عَنْ هَمَّامٍ أَنَّ حُذَيْفَةَ أَمَّ النَّاسَ بِالْمَدَائِنِ عَلَى دُكَّانٍ فَأَخَذَ أَبُو مَسْعُودٍ بِقَمِيصِهِ فَجَبَذَهُ فَلَمَّا فَرَغَ مِنْ صَلَاتِهِ قَالَ أَلَمْ تَعْلَمْ أَنَّهُمْ كَانُوا يُنْهَوْنَ عَنْ ذَلِكَ قَالَ بَلَى قَدْ ذَكَرْتُ حِينَ مَدَدْتَنِي

Dari Hammaam bahwasanya (Sahabat Nabi) Hudzaifah pernah menjadi imam shalat di Madaa-in, posisi beliau di atas dipan (tempat duduk panjang, sedangkan makmum di bawah, pent). Kemudian (Sahabat Nabi) Abu Mas’ud menarik gamis Hudzaifah. Ketika selesai shalat, Abu Mas’ud berkata (kepada Hudzaifah): Bukankah engkau tahu bahwa mereka (para Sahabat Nabi) dilarang seperti itu (posisi imam lebih tinggi dari makmum, pent)? Hudzaifah menjawab: Ya. Aku baru ingat saat engkau menarikku tadi (H.R Abu Dawud)
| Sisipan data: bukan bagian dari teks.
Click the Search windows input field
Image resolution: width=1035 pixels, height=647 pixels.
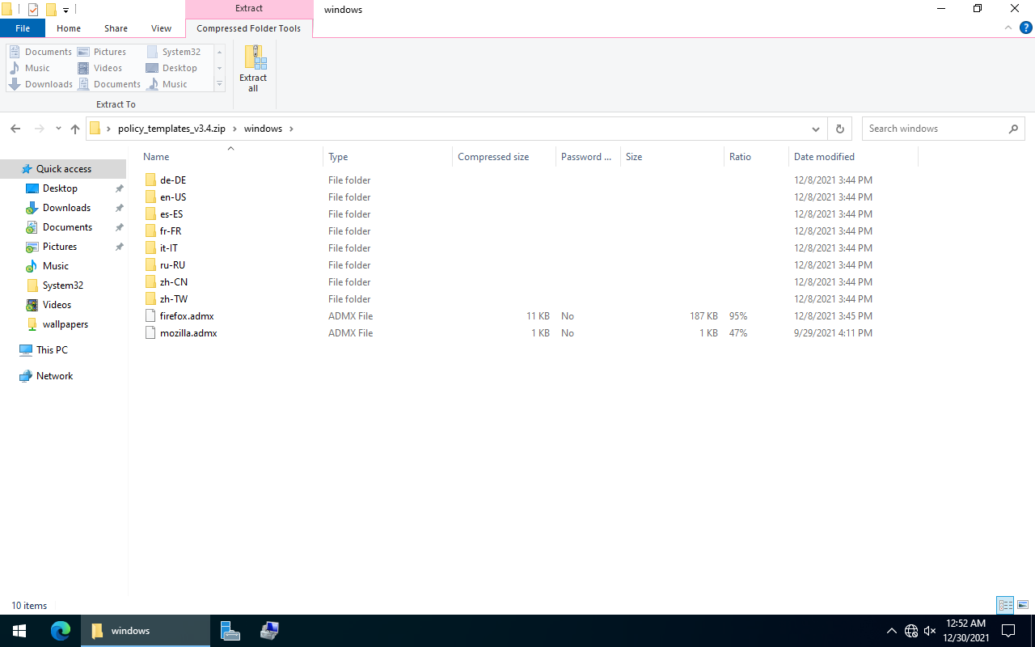pos(934,129)
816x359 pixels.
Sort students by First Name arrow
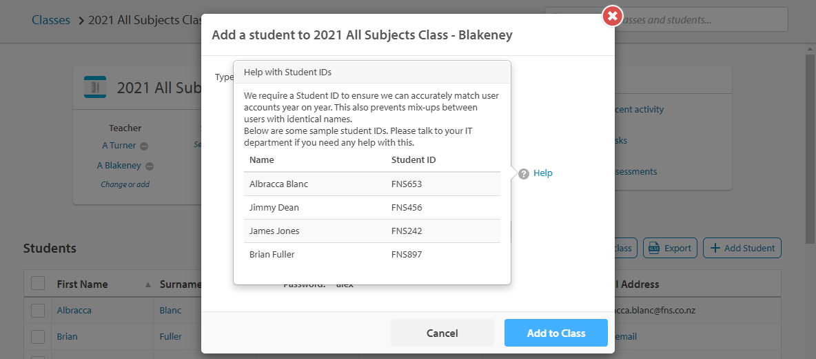pos(147,284)
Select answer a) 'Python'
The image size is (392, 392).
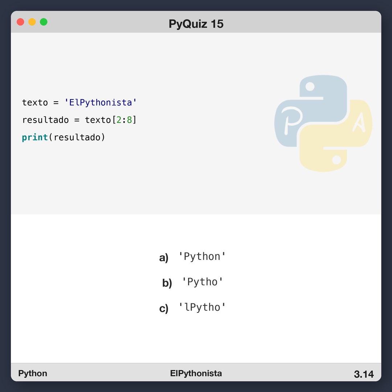point(202,257)
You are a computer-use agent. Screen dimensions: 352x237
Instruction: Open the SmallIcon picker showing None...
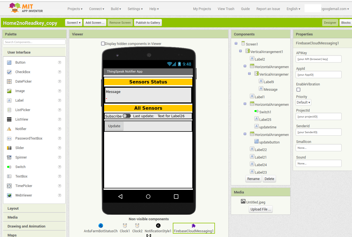point(319,147)
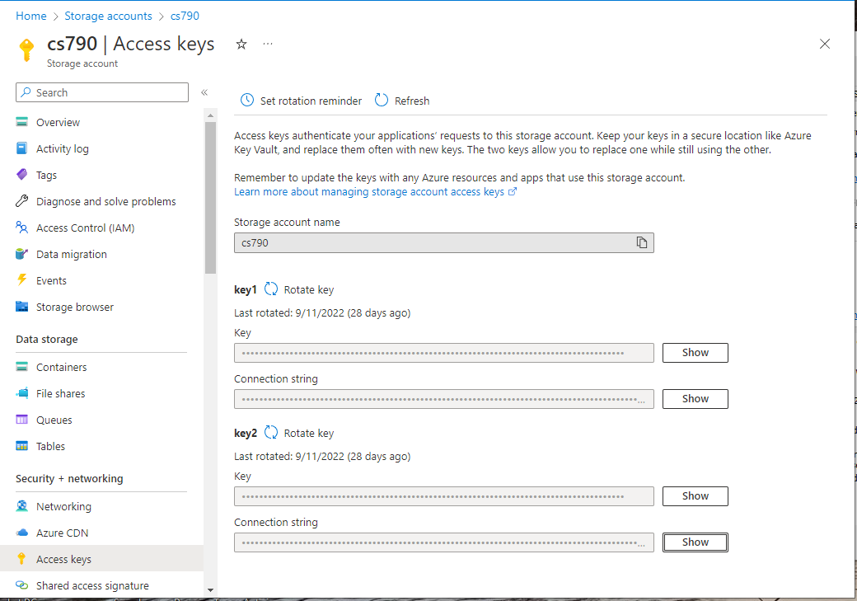Show the key1 Connection string
This screenshot has height=601, width=857.
click(x=695, y=398)
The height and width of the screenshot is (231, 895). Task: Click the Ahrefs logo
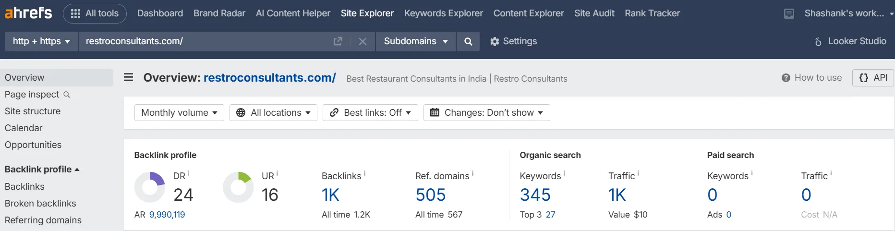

Hadits ini dishahihkan oleh sekian banyak Ulama, seperti Ibnu Khuzaimah, Ibnu Hibban, al-Hakim, disepakati keshahihannya oleh adz-Dzahabiy. anNawawiy dan al-Albaniy menyatakan sanadnya shahih.

✅Hadits kedua:

عَنْ عَدِيِّ بْنِ ثَابِتٍ الْأَنْصَارِيِّ حَدَّثَنِي رَجُلٌ أَنَّهُ كَانَ مَعَ عَمَّارِ بْنِ يَاسِرٍ بِالْمَدَائِنِ فَأُقِيمَتْ الصَّلَاةُ فَتَقَدَّمَ عَمَّارٌ وَقَامَ عَلَى دُكَّانٍ يُصَلِّي وَالنَّاسُ أَسْفَلَ مِنْهُ فَتَقَدَّمَ حُذَيْفَةُ فَأَخَذَ عَلَى يَدَيْهِ فَاتَّبَعَهُ عَمَّارٌ حَتَّى أَنْزَلَهُ حُذَيْفَةُ فَلَمَّا فَرَغَ عَمَّارٌ مِنْ صَلَاتِهِ قَالَ لَهُ حُذَيْفَةُ أَلَمْ تَسْمَعْ رَسُولَ اللَّهِ صَلَّى اللَّهُ عَلَيْهِ وَسَلَّمَ يَقُولُ إِذَا أَمَّ الرَّجُلُ الْقَوْمَ فَلَا يَقُمْ فِي مَكَانٍ أَرْفَعَ مِنْ مَقَامِهِمْ أَوْ نَحْوَ ذَلِكَ قَالَ عَمَّارٌ لِذَلِكَ اتَّبَعْتُكَ حِينَ أَخَذْتَ عَلَى يَدَيَّ

Dari Adi bin Tsabit al-Anshariy ia berkata: telah menceritakan kepadaku seorang laki-laki yang bersama Ammaar bin Yasir di al-Madaa-in. Ketika dikumandangkan iqomat, majulah Ammaar naik ke atas dipan (menjadi Imam) sedangkan orang-orang berada di bawah beliau. Kemudian majulah Hudzaifah memegang tangan Ammar menariknya mundur dan diikuti oleh Ammaar hingga turun ke bawah. Ketika Ammaar selesai shalat, Hudzaifah berkata kepadanya: Tidakkah engkau mendengar Rasulullah shollallahu alaihi wasallam bersabda: Jika seseorang mengimami suatu kaum, janganlah berdiri di tempat yang lebih tinggi dari tempat (berdiri) mereka. Atau dengan kalimat semakna dengan itu? Ammaar berkata: Karena itu, aku mengikuti (mundur untuk turun ke bawah) ketika engkau menarik tanganku tadi (H.R Abu Dawud)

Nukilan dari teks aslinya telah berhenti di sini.